Hoje no finalzinho da tarde
reservei uns minutos para o silêncio, a contemplação e a observação da
natureza. Na verdade levei um livro pra passear, mas sem culpa.
Chegando ao local, o Sol estava
tão acolhedor, com um sorrisinho de lado porque nos fez pensar que ele não
viria. O céu azul, com nuvens em camadas de diferentes tons formava um mosaico fofo d e texturas diversas que inspiravam a imaginação a pensar que a diferença
de altura entre elas era enorme.
Pensei em deixar o celular em
casa, mas precisava dele para saber a hora de fechar o parque.
Sendo assim, diante de um
espetáculo de andorinhas, garças e em posse de uma câmera, nem pensei. Deitada
esperando meu corpo secar de um mergulho coloquei a o celular a postos para traduzir
um tico do espetáculo que meus olhos presenciavam.

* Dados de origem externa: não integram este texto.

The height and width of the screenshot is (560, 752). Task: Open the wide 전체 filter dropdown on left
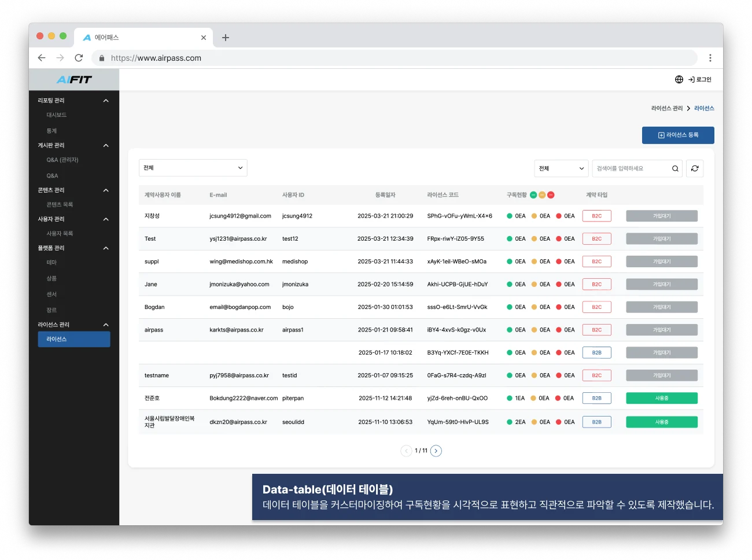[193, 168]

As andorinhas são um capítulo a parte.
De uma delicadeza, precisão, perspicácia e agilidade de dar inveja. Tão
delicadamente dando rasantes e plainando por entre os prédios como uma rota de
diversão.
Inveja, era exatamente sobre isso
que eu ía escrever. Na minha vida não costumo ter inveja porque a vida alheia
sempre me parece um problema novo. Os meus já conheço e minimante sei lidar.
Inspiração tenho muitas. Pessoas anônimas ou não que me despertam admiração no
modo como lidam com a vida.
Mas ali, deitada e desarmada para
aquele por do Sol eu senti inveja dos pássaros. Nunca pensei que escreveria
isso, um clichê existencial, mas foi inevitável. A emoção já me dominava com as
andorinhas e os rasantes sobre mim, sobre a água, e, como gaivotas, eu vi uma
delas plainando por um longo tempo (pode isso produção?). Elas me
sensibilizaram, mas não contente o Universo se portava como aquele bom vendedor
que saca o seu gosto direitinho e sai metralhando lindezas sobre lindezas. Uma
garça solitária, imponente. Mais andorinhas, com as asas fechadas deslizavam
depois de pegar a velocidade necessária. E daí, muito lá pra cima, na última
das camadas de nuvens, um grupo em formação, voando vagarosamente, na verdade
deviam estar em velocidade constante, mas devagar não, e muito alto, me tocou
profundamente. Aquele estado de liberdade não era cousa pouca. Tentei
fotografar. Ficou bem ruim. Não sei quais pássaros eram, mas deviam ser
grandes. E livres.
Não sei se os óculos de Sol com
grau me deram a sensação de deslumbre. Tanto tempo sem enxergar bem no Sol que
a combinação de grau, lente com filtro e uma cadeira de Sol me deram um
presente nesta sexta-feira. Tudo ficou mais bonito. Vou olhar ainda mais para
cima a partir de agora.
Mais garças, desta vez em dupla. E
pombas, e andorinhas. Eu assistia tudo ali, inerte pra sentir com cada um como
seria voar aquele voo.
Foi tão bom e tão lindo. Como
tanta gente a minha alma bebe desses momentos como muitos bebem uma Coca gelada
num dia como hoje no Sudeste.
Voltei pra casa disposta a
escrever e tentar descrever o clichê existencial. Eu queria mesmo ter sentido
como é ser pássaro. Parece que estão sempre se permitindo, brincando. Ninguém
briga pelo espaço e não tem torre de controle, muito menos GPS ou carta náutica
e, no entanto, todos usufruem do céu como seus. Ser pássaro, ser leve, ser
alto, bem alto, talvez num silêncio ensurdecedor. Hoje eu quis ser pássaro. Mas
talvez com a minha consciência pra poder contar aos demais. Na consciência
deles sabe-se lá se sabem com é viver com os pés cravados no chão.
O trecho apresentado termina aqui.